TEXT SHOWN ::
--------
The Bordetella pertussis acellular vaccine has not completely blocked the spread of pertussis because it allows for colonization of the nasal cavity (48) and provides only temporary protection (13). Adjuvants are well-documented for their potential to increase vaccine performance, and some adjuvants such as CpG oligodeoxynuceotides or alum are commonly found in vaccine formulations (90, 91). There are a plethora of adjuvants that can potentiate the performance of a vaccine and can be classified into two main groups: Toll-like receptors agonists (92–94) and mucosal adjuvants (58, 95–97). These two distinct classes have been closely considered for their contributions to pertussis vaccines as well as therapeutics (98–103), yielding highly promising enhancing properties.

Toll-Like Receptors (TLRs) are highly sophisticated sentinels that recognize specific pathogen-associated molecular patterns (PAMPs). The differential activation of TLRs is one of the main determinants for an efficient immune response against pathogens. Under this premise, researchers have been working on the addition of TLR agonists to vaccines with the expectation that activating different TLRs will command the type of T cell response produced (104) and will ultimately enhance host protective immunity (105).

One of the best studied Toll-Like Receptors is TLR2, which recognizes a broad spectrum of bacterial cell wall components, including lipopolypeptides, peptidoglycan, and lipochoic acids, that trigger different signals that shape the immune response against the bacterial threat (106). It has been demonstrated that the use of TLR2 agonists as adjuvants to already developed vaccines increases immunity, especially in neonates (93). This feature is highly relevant to the design of vaccines against diseases that primarily affect newborns and young infants (93). Moreover, TLR2 agonists in combination with the BCG vaccine can enhance protection against Mycobacterium tuberculosis (107), skewing the cellular response toward Th1 (100), and resulting in a more robust protective memory response, further promoting its use in vaccinology. TLR2 has been also correlated with an efficient response to B. pertussis infections (108), and some preliminary data has revealed that the use of these agonists enhances protection against infection by pertussis (58, 100). Altogether, these data suggest that TLR2 agonists may be promising candidates to combine with current or new vaccines to enhance the protective response.
--------
THE DATA ::
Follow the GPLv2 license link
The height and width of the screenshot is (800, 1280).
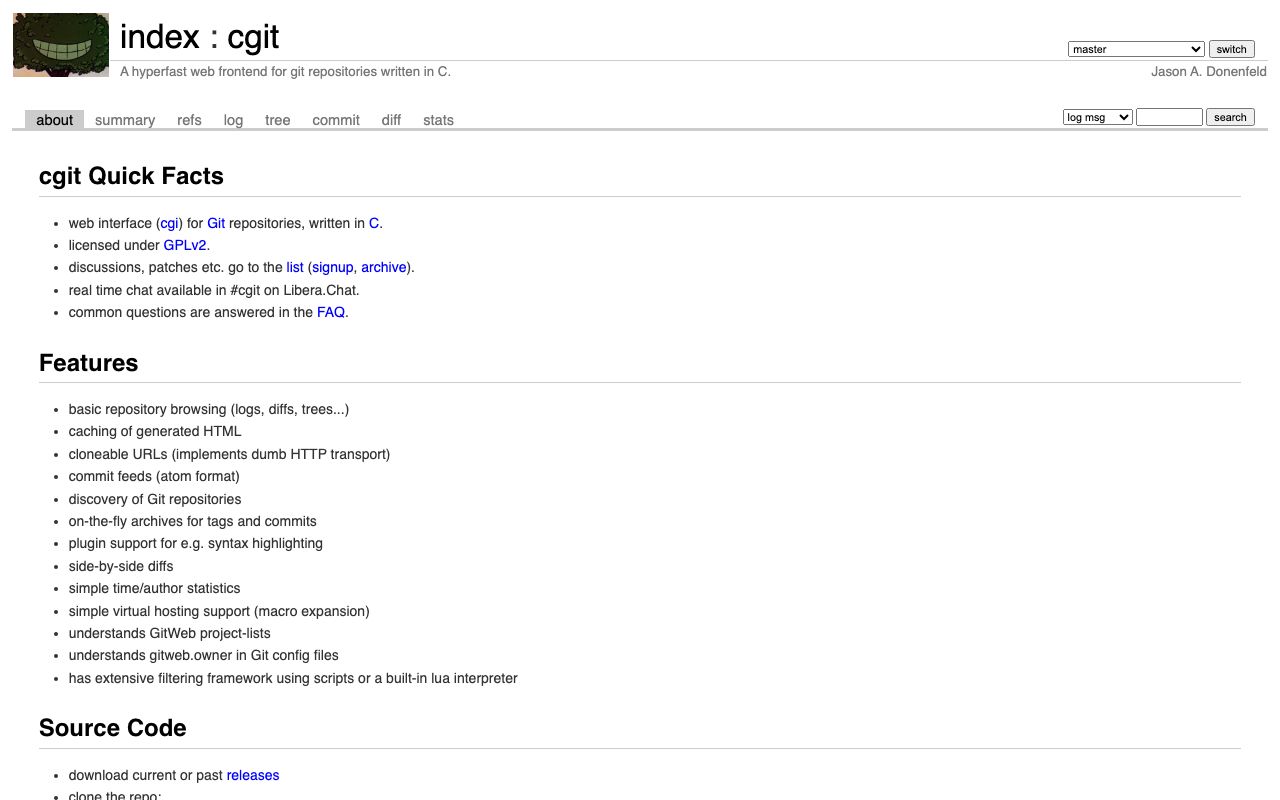click(x=185, y=245)
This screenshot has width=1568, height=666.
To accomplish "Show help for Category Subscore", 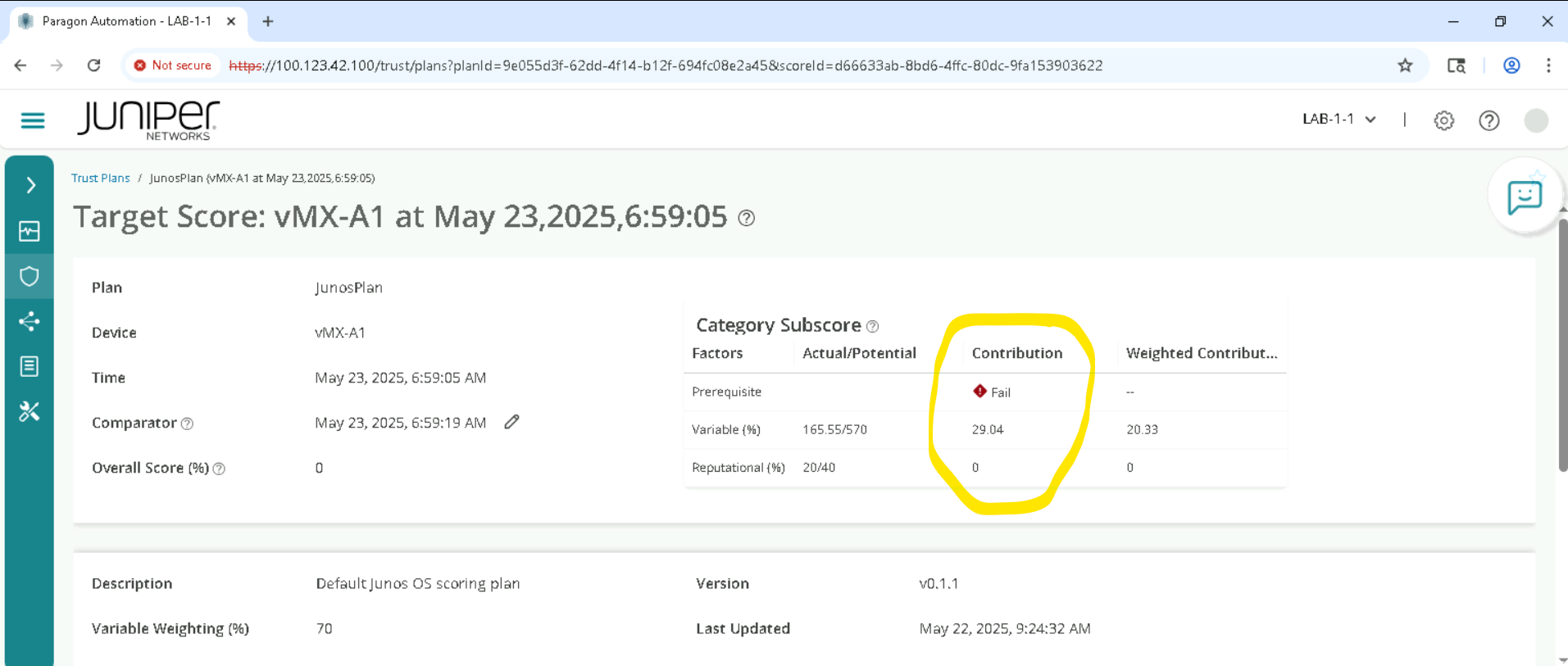I will click(873, 326).
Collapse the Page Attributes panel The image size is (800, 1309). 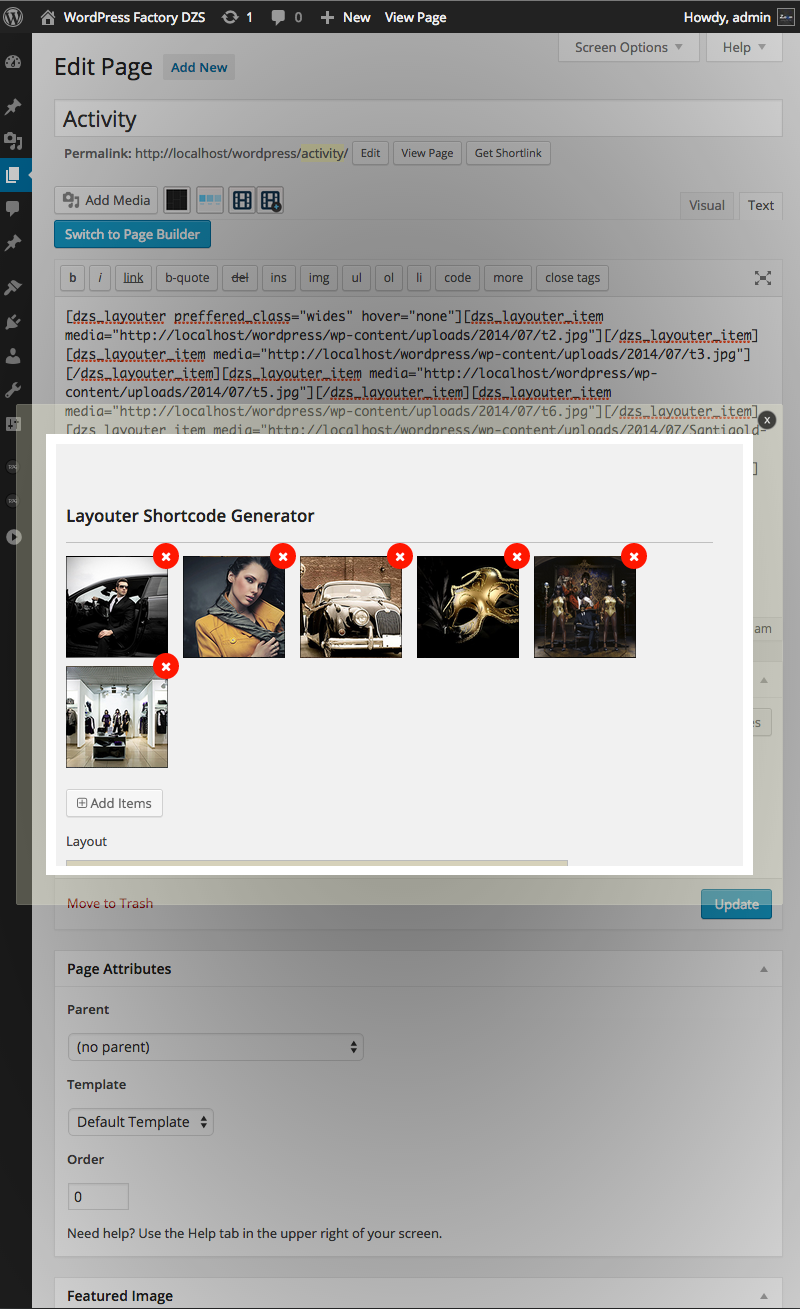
--------
COMPLETE THE FOLLOWING ::
1/ Return the portion of the pertussis adjuvant text starting with "Toll-Like Receptors (TLRs)" and going on through "protective immunity (105).".
2/ Which bacterial cell wall components does the pertussis adjuvant text say TLR2 recognizes?
3/ Answer these from the pertussis adjuvant text:
(a) What two reasons are given for why the acellular pertussis vaccine has not completely blocked the spread of pertussis?
(b) What do Toll-Like Receptors recognize?
(c) Which vaccine, combined with TLR2 agonists, can enhance protection against Mycobacterium tuberculosis?
The entries come from a source separate from the pertussis adjuvant text.

COMPLETED EXERCISE ::
1/
Toll-Like Receptors (TLRs) are highly sophisticated sentinels that recognize specific pathogen-associated molecular patterns (PAMPs). The differential activation of TLRs is one of the main determinants for an efficient immune response against pathogens. Under this premise, researchers have been working on the addition of TLR agonists to vaccines with the expectation that activating different TLRs will command the type of T cell response produced (104) and will ultimately enhance host protective immunity (105).

2/
- lipopolypeptides
- peptidoglycan
- lipochoic acids

3/
(a) It allows colonization of the nasal cavity and provides only temporary protection.
(b) Specific pathogen-associated molecular patterns (PAMPs).
(c) The BCG vaccine.